I completely agree that the decision of what to do wrt
join/leave should be
up to the client and not part of the XEP at all. However the XEP already
had language like "On the other hand, if the event is a retract
notification, the client SHOULD leave the room immediately." and so this led
to specifying an inconsistent UX (as opposed to not specifying UX at all,
which would be preferred).
I think the solution in practise will be to ignore the SHOULD in clients
that know what they are doing.
XEPs are meant to prescribe behaviour - what happens, and even how it happens, but not how
it is presented. Showing a dialog is purely presentation - it has no consequences outside
of itself, and the interaction need not even be through a dialog. Leaving a MUC is an
action - something actually happens; how that is presented to the user is out of scope,
but it's a thing that happens and has consequences.
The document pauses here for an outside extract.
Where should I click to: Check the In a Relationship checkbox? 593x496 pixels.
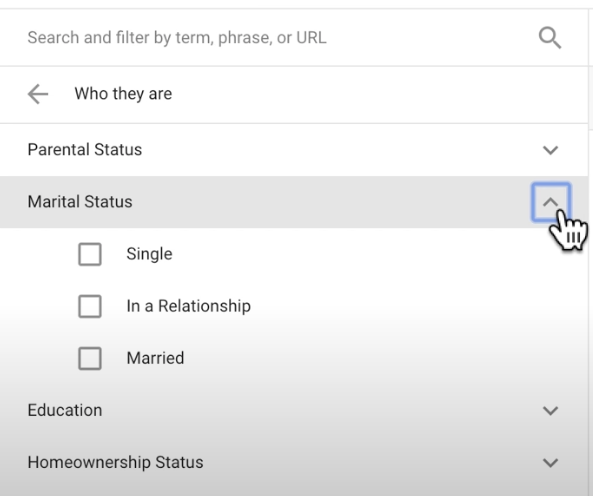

The use of SHOULD tends to confuse people due to its common (non-normative) usage. MUST
means "do this or bad things will happen"; while SHOULD means "do this or
bad things will happen (but if you really insist…)" So, no, clients SHOULD NOT be
ignoring 'SHOULD' - the 'SHOULDs' SHOULD NOT be there in the first place
when they are prescribing incorrect behaviour.
The root issue is that the purpose of the 'autojoin' attribute is being
misinterpreted and so it is misused; I suspect the advice about joining/leaving when a
bookmark is added/removed may have influenced this. I don't have an issue with those
things as suggestions - it does make sense to join now when adding a bookmark with
autojoin, and it does equally make sense to leave now when removing the bookmark; ideally,
though, you would offer to do these things and allow the user to decide at the time. What
does not make sense is forcefully leaving when autojoin is changed from true to false.
Again, this results from 'autojoin' being misused in place of a 'joined'
attribute.
Would anything break if a 'joined' attribute were added? Then we could gradually
migrate to using that, and autojoin regains its actual purpose.